**Problem description**
Go through the records below and report each line with "settings" in it.

-=-=-

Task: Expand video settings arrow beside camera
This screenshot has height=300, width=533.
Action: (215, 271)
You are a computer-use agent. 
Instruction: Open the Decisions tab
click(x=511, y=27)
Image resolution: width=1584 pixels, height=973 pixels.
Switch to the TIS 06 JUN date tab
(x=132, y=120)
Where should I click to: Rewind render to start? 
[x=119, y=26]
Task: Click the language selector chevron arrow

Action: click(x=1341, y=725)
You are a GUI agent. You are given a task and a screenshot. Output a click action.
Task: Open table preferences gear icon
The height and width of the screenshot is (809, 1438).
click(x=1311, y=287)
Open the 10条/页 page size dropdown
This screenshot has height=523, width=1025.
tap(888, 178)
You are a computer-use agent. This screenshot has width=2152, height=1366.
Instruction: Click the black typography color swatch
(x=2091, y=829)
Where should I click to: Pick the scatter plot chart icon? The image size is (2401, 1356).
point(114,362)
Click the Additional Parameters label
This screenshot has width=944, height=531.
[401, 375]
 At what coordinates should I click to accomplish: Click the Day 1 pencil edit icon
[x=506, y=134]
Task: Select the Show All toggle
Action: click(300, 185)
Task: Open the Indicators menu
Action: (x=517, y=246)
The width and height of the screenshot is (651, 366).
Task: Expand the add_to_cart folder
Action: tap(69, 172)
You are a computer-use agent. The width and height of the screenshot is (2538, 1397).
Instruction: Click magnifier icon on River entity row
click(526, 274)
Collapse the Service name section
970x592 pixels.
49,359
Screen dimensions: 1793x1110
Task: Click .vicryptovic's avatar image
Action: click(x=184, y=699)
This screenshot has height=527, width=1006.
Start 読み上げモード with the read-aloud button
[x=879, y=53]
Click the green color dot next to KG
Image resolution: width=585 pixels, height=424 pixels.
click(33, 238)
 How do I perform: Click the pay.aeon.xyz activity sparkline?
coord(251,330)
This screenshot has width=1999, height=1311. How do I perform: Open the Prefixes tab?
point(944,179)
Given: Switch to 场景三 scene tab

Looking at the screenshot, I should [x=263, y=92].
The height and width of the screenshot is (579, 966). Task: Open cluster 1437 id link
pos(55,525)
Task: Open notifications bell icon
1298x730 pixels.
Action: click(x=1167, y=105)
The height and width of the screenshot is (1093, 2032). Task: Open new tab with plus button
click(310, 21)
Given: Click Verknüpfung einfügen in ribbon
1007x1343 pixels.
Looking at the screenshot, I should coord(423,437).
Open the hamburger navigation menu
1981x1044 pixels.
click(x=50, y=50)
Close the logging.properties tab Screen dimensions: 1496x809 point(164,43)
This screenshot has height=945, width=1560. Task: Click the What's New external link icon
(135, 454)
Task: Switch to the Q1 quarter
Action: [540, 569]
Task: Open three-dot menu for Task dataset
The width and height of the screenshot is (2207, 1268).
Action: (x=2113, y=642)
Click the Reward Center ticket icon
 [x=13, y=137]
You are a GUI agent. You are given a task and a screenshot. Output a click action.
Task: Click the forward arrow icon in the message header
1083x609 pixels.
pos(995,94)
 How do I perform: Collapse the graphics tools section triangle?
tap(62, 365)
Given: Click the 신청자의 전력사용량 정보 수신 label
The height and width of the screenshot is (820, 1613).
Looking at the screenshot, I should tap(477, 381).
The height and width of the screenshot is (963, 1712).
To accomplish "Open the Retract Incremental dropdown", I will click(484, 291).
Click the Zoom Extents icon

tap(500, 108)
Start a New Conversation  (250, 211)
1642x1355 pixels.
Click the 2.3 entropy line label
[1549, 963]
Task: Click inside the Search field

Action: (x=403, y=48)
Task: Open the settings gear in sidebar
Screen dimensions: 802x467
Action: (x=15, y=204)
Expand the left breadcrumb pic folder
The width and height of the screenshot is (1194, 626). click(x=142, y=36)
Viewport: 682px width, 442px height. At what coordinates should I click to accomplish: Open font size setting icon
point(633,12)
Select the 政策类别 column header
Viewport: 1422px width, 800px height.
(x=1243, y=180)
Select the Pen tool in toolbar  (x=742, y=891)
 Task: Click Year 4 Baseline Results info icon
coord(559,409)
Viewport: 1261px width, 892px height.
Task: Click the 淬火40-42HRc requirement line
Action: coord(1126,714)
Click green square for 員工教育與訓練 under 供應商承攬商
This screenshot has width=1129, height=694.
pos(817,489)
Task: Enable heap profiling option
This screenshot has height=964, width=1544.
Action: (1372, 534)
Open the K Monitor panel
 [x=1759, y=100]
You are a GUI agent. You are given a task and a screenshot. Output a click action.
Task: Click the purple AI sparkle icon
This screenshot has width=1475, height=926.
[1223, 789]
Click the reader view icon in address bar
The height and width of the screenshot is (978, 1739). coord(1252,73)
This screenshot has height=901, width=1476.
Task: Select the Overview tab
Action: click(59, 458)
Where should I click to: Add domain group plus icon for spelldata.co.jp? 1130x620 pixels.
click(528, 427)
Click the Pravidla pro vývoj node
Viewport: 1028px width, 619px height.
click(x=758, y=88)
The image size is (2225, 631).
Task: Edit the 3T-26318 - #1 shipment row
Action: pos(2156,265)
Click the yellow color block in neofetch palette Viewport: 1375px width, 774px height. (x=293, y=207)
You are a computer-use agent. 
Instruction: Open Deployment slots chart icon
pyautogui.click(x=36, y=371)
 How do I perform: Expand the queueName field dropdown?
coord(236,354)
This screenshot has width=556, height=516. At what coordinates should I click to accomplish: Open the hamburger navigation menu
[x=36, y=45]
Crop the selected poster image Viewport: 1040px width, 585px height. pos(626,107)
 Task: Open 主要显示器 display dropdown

-=-=-

**Reply to the task**
Task: Expand video settings arrow beside camera
Task: Open the settings gear in sidebar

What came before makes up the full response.